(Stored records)
[Start of section]

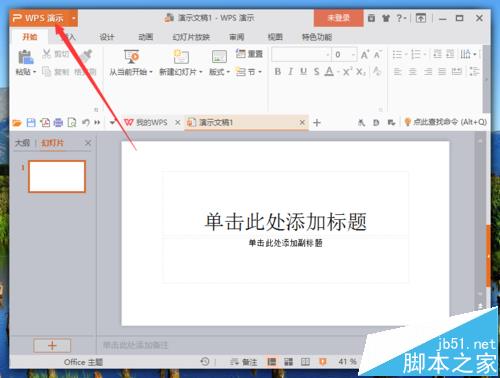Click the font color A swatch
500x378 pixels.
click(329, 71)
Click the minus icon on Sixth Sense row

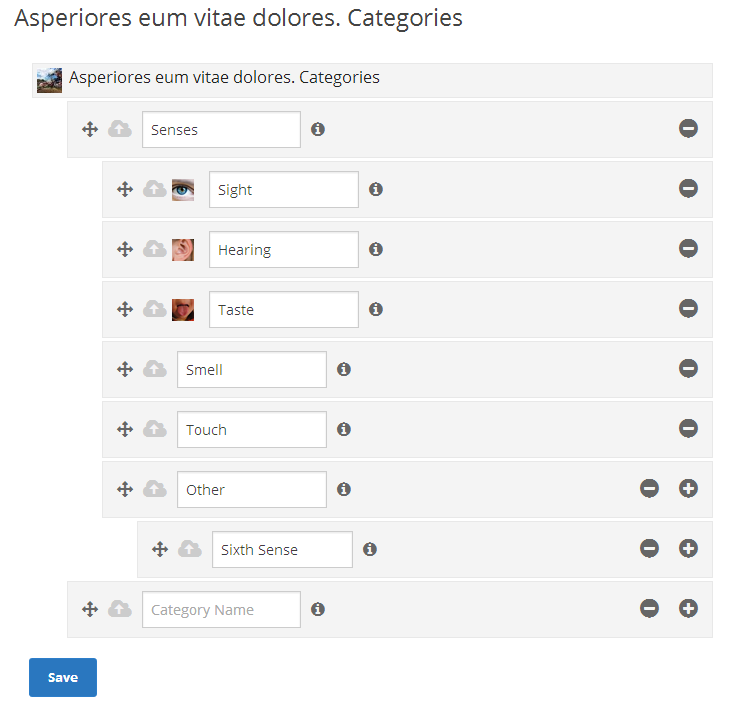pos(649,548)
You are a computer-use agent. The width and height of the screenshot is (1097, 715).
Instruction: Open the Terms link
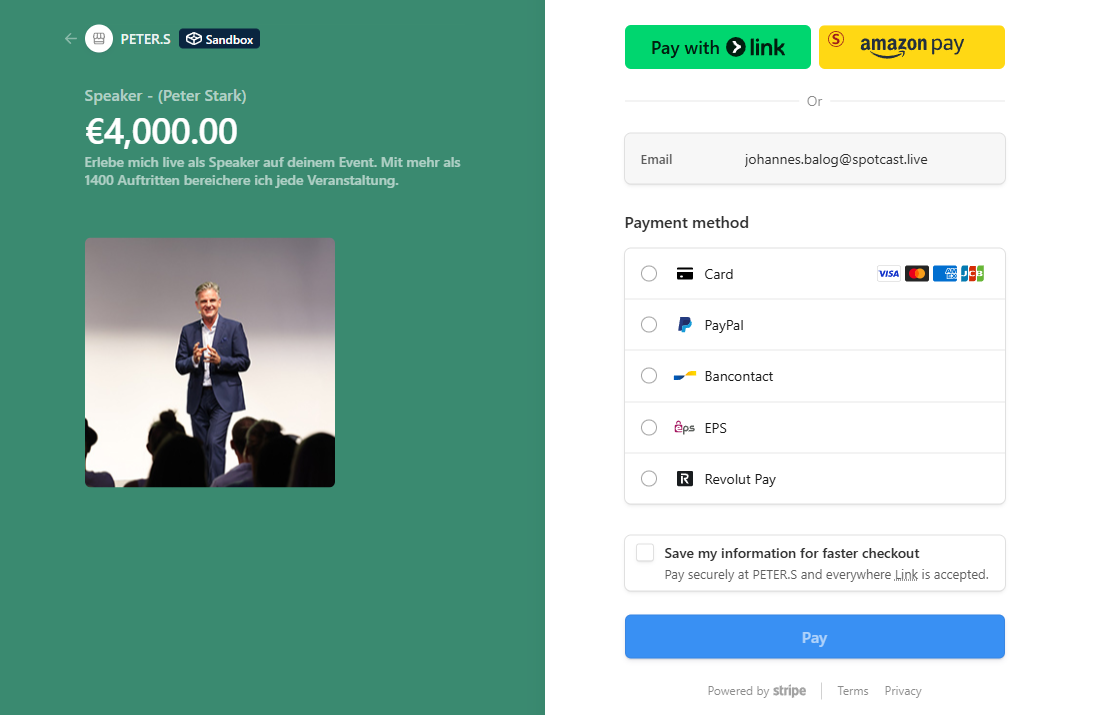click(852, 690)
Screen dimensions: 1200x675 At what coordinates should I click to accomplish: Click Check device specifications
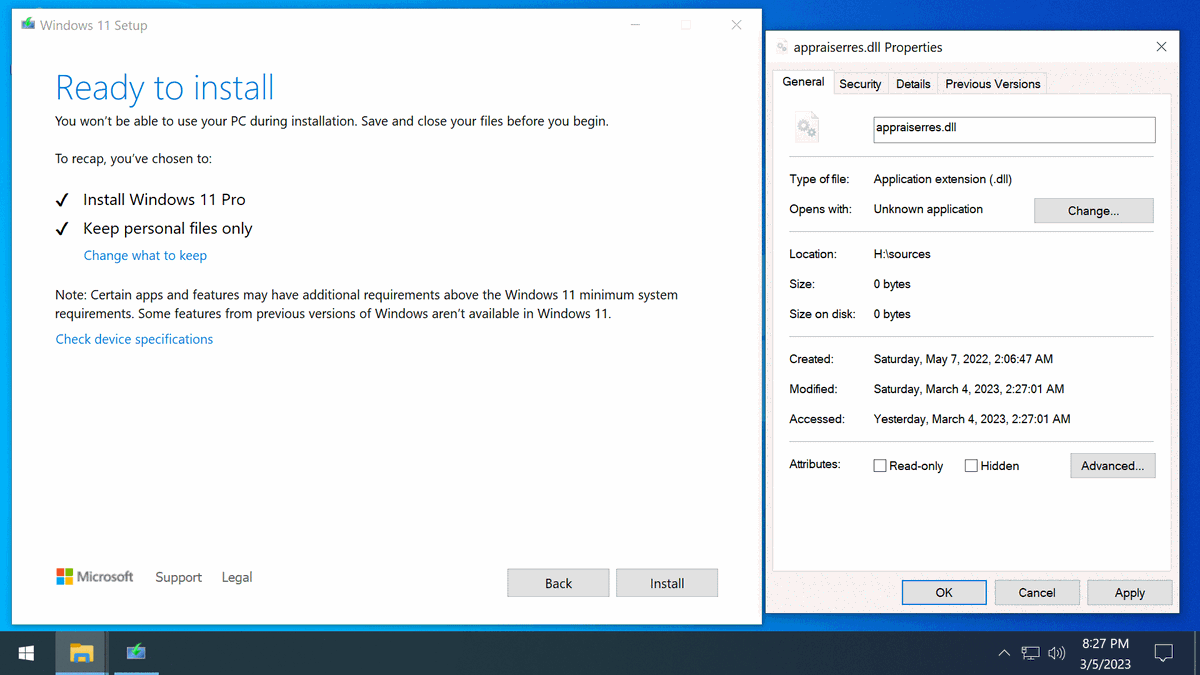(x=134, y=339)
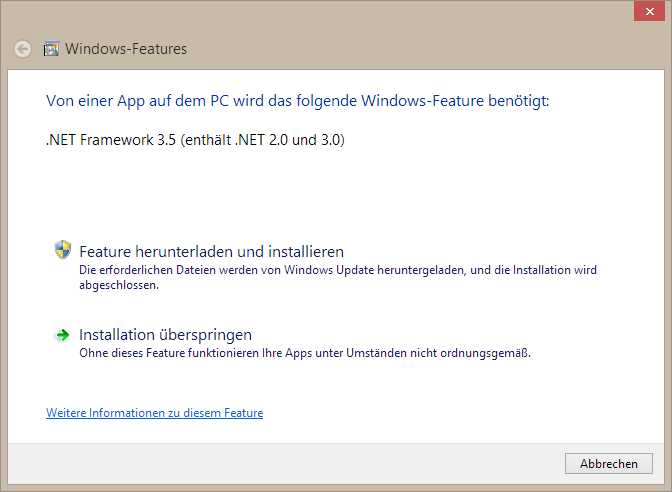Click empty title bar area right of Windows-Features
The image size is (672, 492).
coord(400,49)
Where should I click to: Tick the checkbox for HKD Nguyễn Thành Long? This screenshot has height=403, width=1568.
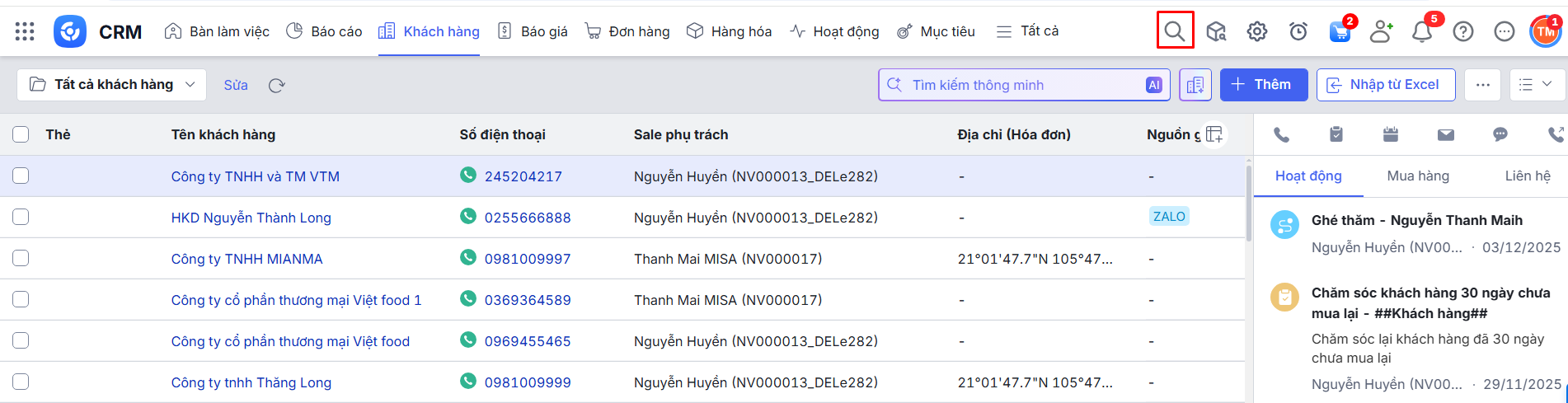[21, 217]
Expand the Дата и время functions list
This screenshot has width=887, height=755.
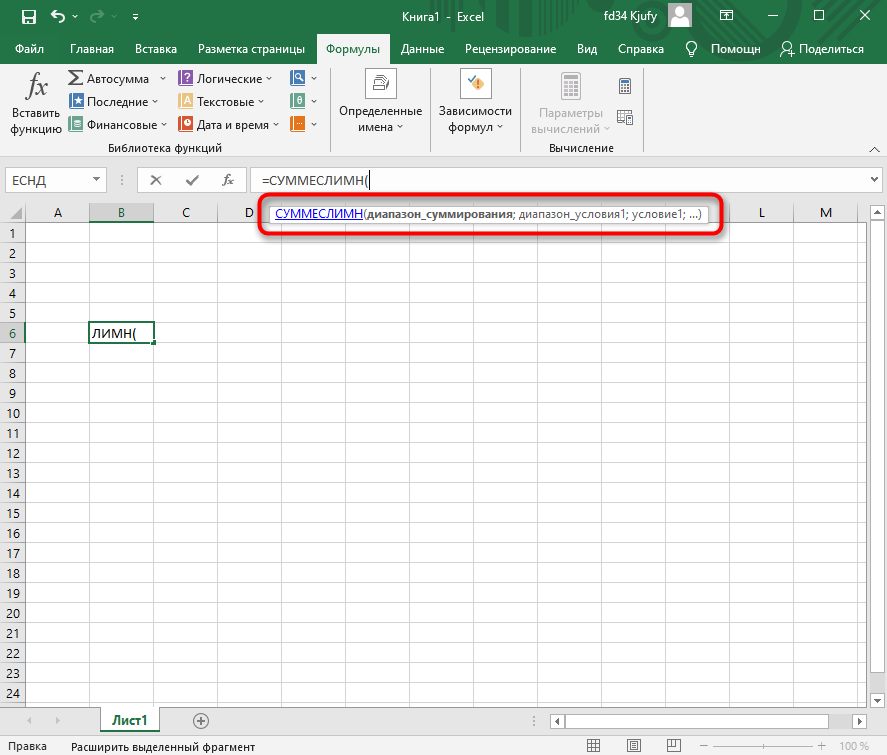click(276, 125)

[End of section]
[Start of section]

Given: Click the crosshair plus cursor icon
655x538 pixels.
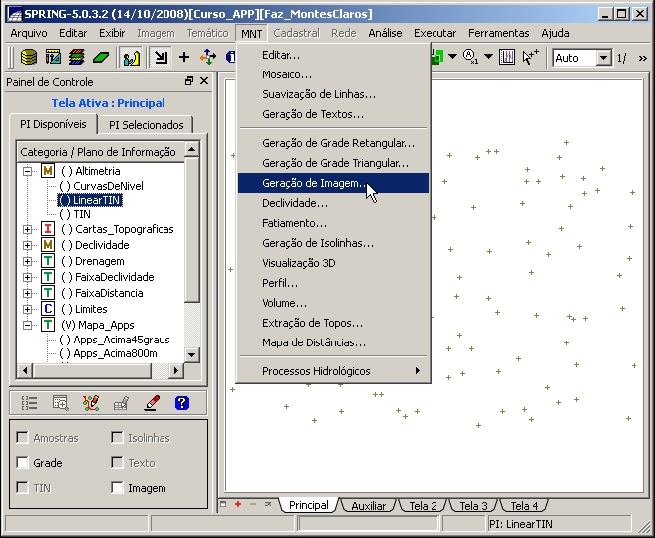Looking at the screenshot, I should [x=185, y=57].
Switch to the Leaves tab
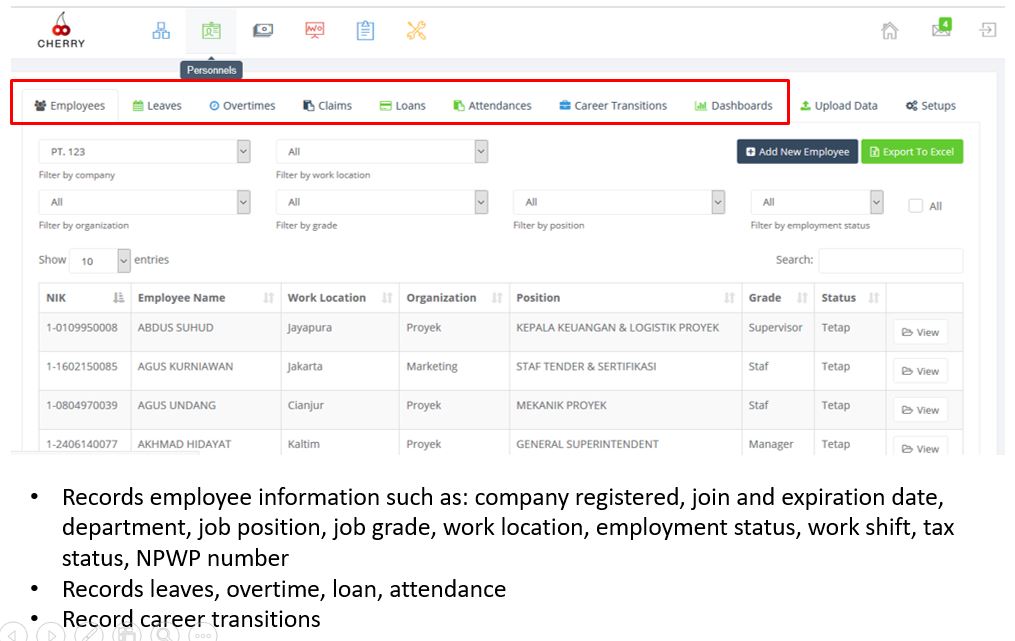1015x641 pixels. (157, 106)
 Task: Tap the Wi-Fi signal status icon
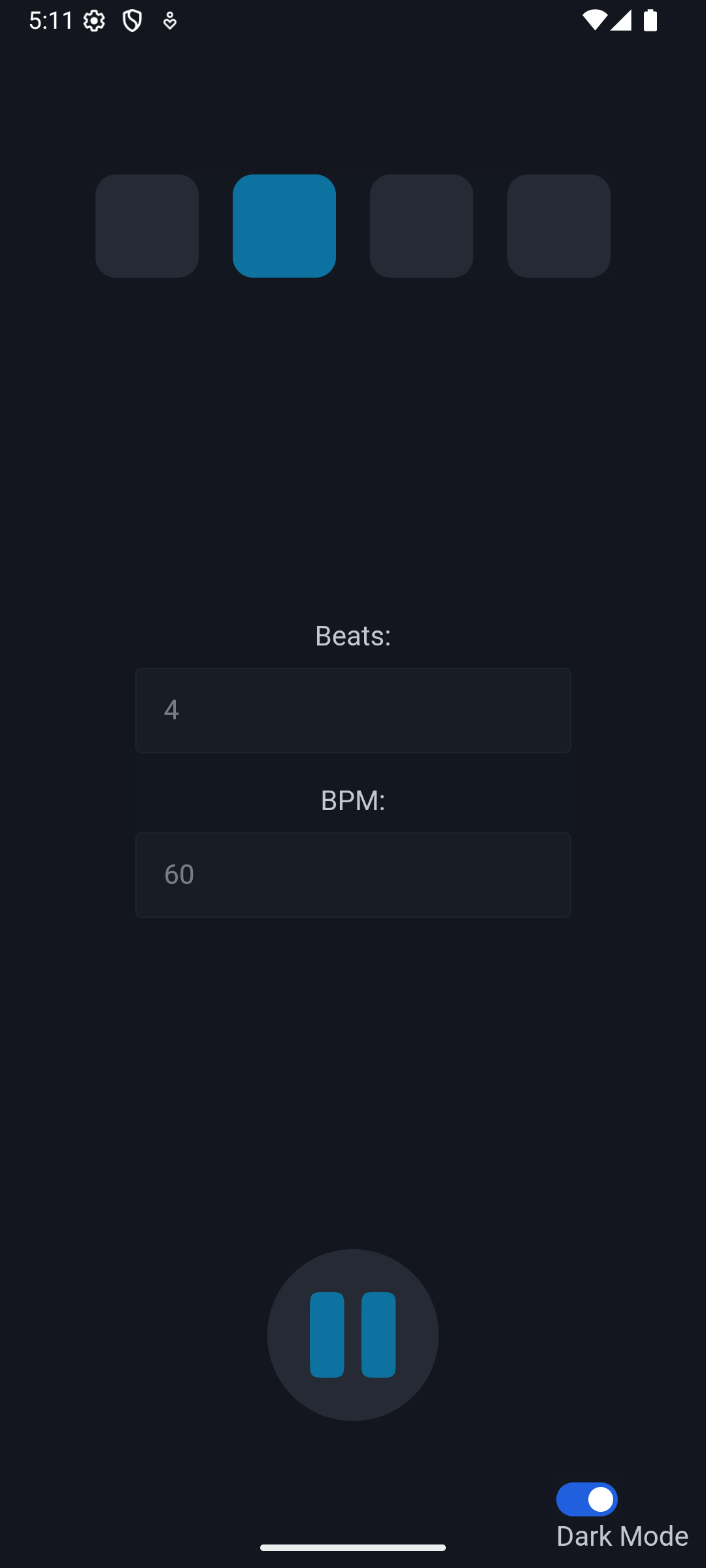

[End of section]

● TASK DESCRIPTION: Going by the data above, give back only the lines from the one containing "Switch to the Leaves tab" through the one containing "Task: Tap the Wi-Fi signal status icon", exactly as they stand, both ends included and no images.

● EXERCISE OUTPUT:
Switch to the Leaves tab
1015x641 pixels. (157, 106)
 Task: Tap the Wi-Fi signal status icon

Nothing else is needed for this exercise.